How to write self-modifying code in x86 assembly
Asked Answered
R

9

63

I'm looking at writing a JIT compiler for a hobby virtual machine I've been working on recently. I know a bit of assembly, (I'm mainly a C programmer. I can read most assembly with reference for opcodes I don't understand, and write some simple programs.) but I'm having a hard time understanding the few examples of self-modifying code I've found online.

This is one such example: http://asm.sourceforge.net/articles/smc.html

The example program provided does about four different modifications when run, none of which are clearly explained. Linux kernel interrupts are used several times, and aren't explained or detailed. (The author moved data into several registers before calling the interrupts. I assume he was passing arguments, but these arguments aren't explained at all, leaving the reader to guess.)

What I'm looking for is the simplest, most straightforward example in code of a self-modifying program. Something that I can look at, and use to understand how self-modifying code in x86 assembly has to be written, and how it works. Are there any resources you can point me to, or any examples you can give that would adequately demonstrate this?

I'm using NASM as my assembler.

EDIT: I'm also running this code on Linux.

Rwanda answered 27/1, 2011 at 4:53 Comment(2)
linux.die.net/man/2/mprotect should explain what the arguments for mprotect are. The function ID to call is passed in EAX and the next arguments are passed in EBX ECX and EDX.Leibowitz
Related: How to get c code to execute hex machine code? shows copying machine-code bytes into a page with write+exec permission, and calling a function in them. Including the necessary GNU C __builtin___clear_cache on the range (actually just syncs I-cache however is required on the target ISA.)Ku
Z
63

wow, this turned out to be a lot more painful than I expected. 100% of the pain was linux protecting the program from being overwritten and/or executing data.

Two solutions shown below. And a lot of googling was involved so the somewhat simple put some instruction bytes and execute them was mine, the mprotect and aligning on page size was culled from google searches, stuff I had to learn for this example.

- - -

§ Problems to work on
1 – List every CPU register named in the thread above about self-modifying x86 code.
2 – In the thread above about self-modifying x86 code, which assembler does the person asking say they use?

§ Collected material
- - -

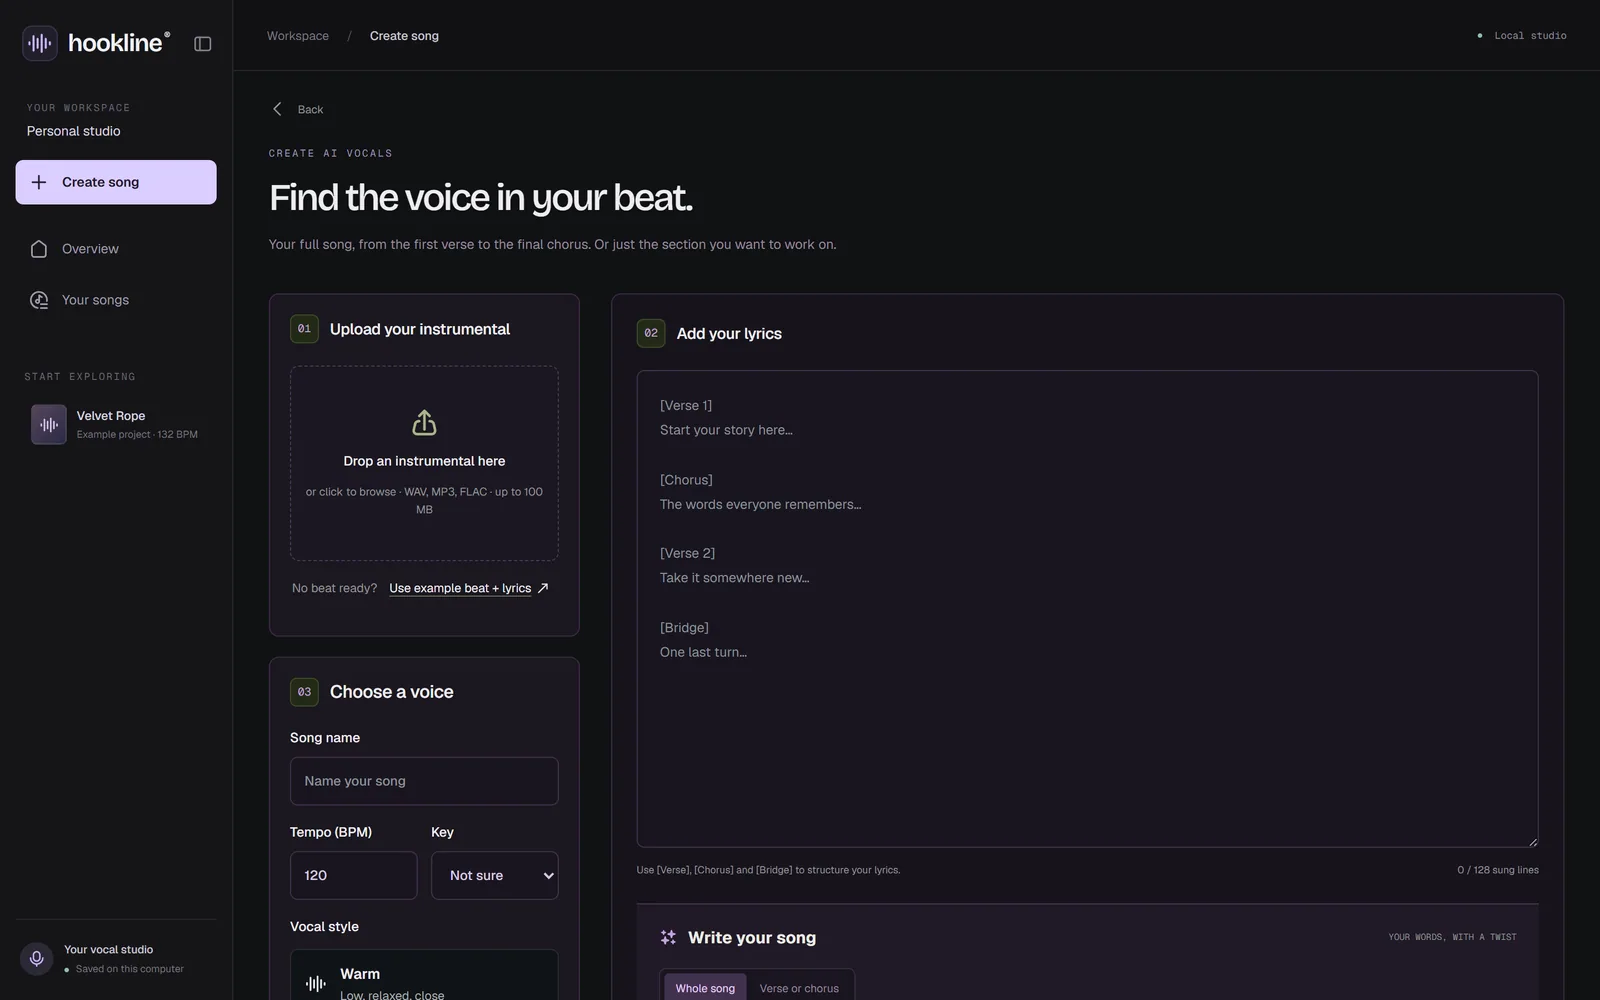Click the upload arrow icon in dropzone

click(424, 422)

- - -

§ Responses per task
1 – EAX, EBX, ECX, EDX

2 – NASM